Uma população assim, que perdeu a capacidade de produzir suas mediações culturais, torna-se refém daqueles que controlam os instrumentos de socialização e de auto-interpretação dos indivíduos. Como reféns estamos virtualmente exterminados, pois nunca sabemos onde e quando poderá explodir uma bomba ou quem será o próximo decapitado. Nossas vidas não estão nas mãos dos nossos seqüestradores oficiais mas, sustentadas por um fio, nas daqueles que pretensamente os combatem.

O inominável tem nome

O 11 de setembro é o mito de origem de uma globalização baseada na miserabilização dos povos e no patrocínio da guerra permanente. A ordem mundial anti-terror rememora e magnifica sua gênese.Presta homenagem à perseguição que lhe confirma e magnífica. A invasão do Afeganistão e do Iraque que lhe são sucedâneos, procuram prolongar seus efeitos.

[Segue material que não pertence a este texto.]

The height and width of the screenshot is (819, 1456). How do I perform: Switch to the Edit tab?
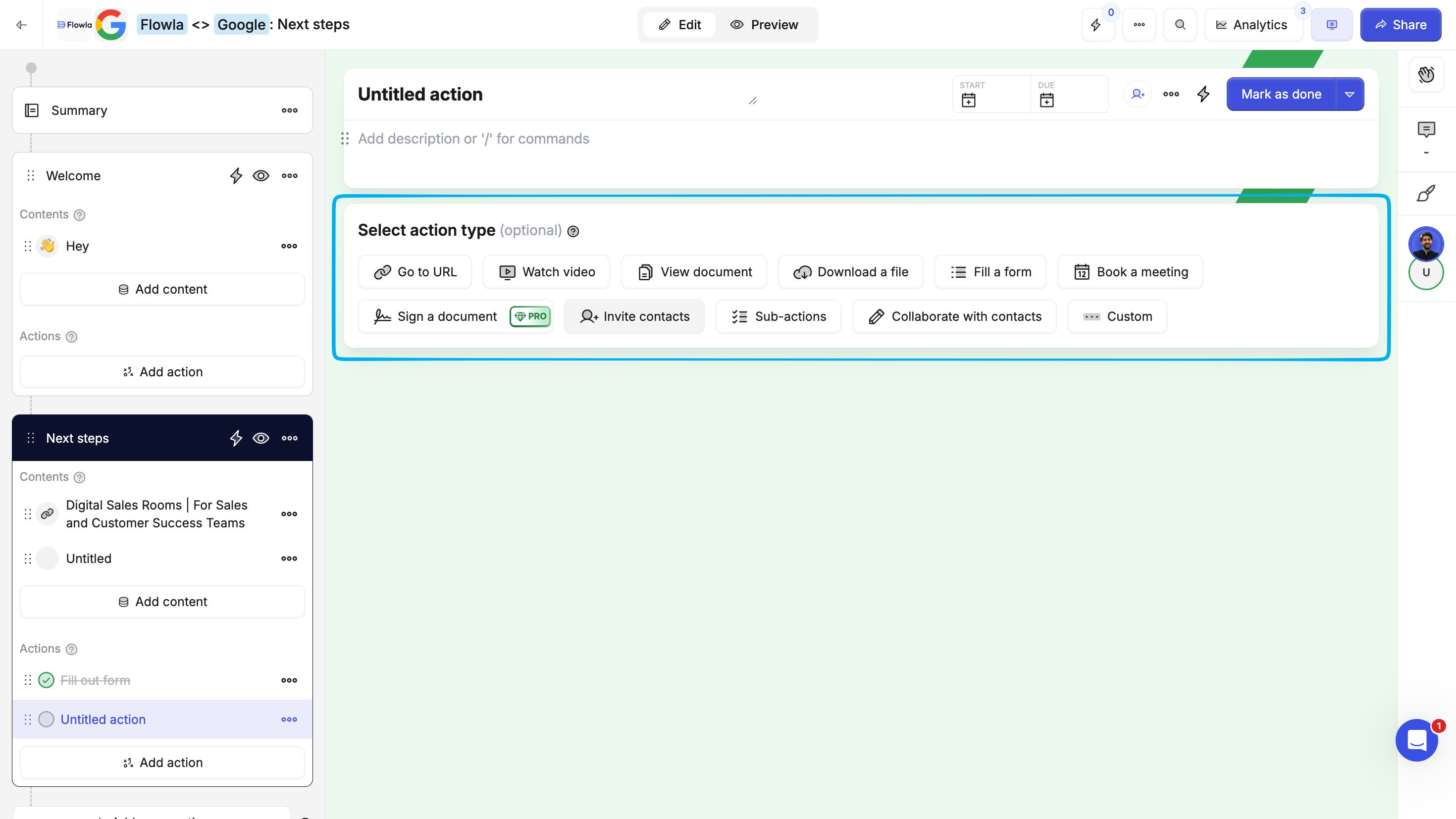[x=680, y=25]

Os seqüestros de militares e civis dos países aliados dos EUA e as sabotagens na infra-estrutura produtivo-comercial das transnacionais que operam no Oriente Médio servem para que os Governos convençam seus «públicos internos» a radicalizarem a ofensiva contra os «terroristas», na mesma medida. Abafam os últimos muxoxos contra o envio de tropas e ainda acertam a fatia correspondente dos novos cotistas que passam a investir na guerra. O terrorismo,intencionalmente, anômalo produz instituições e regras políticas compatíveis com ele. Só a supremacia de um Império mundial anti-terror pode proporcionar estabilidade para os negócios e para o «lazer». O inimigo, previsivelmente, imprevisível que ameaça tudo que nos é familiar e conhecido exige, às inversas, um novo mundo em que ele não mais precisará existir. Os comparsas mercenários da AlQaida e outras sub-redes, fantasiosamente apocalípticas, estão, na verdade, construindo pari passo um novo renascimento.

Os EUA trarão «democracia, desenvolvimento mercados livres e livre comércio para todos os cantos do mundo». «Democracia» das intervenções unilaterais e globalização privatista são de hora em diante os únicos modelos «aceitáveis», diz a Doutrina que nos governará por séculos e séculos. Amém?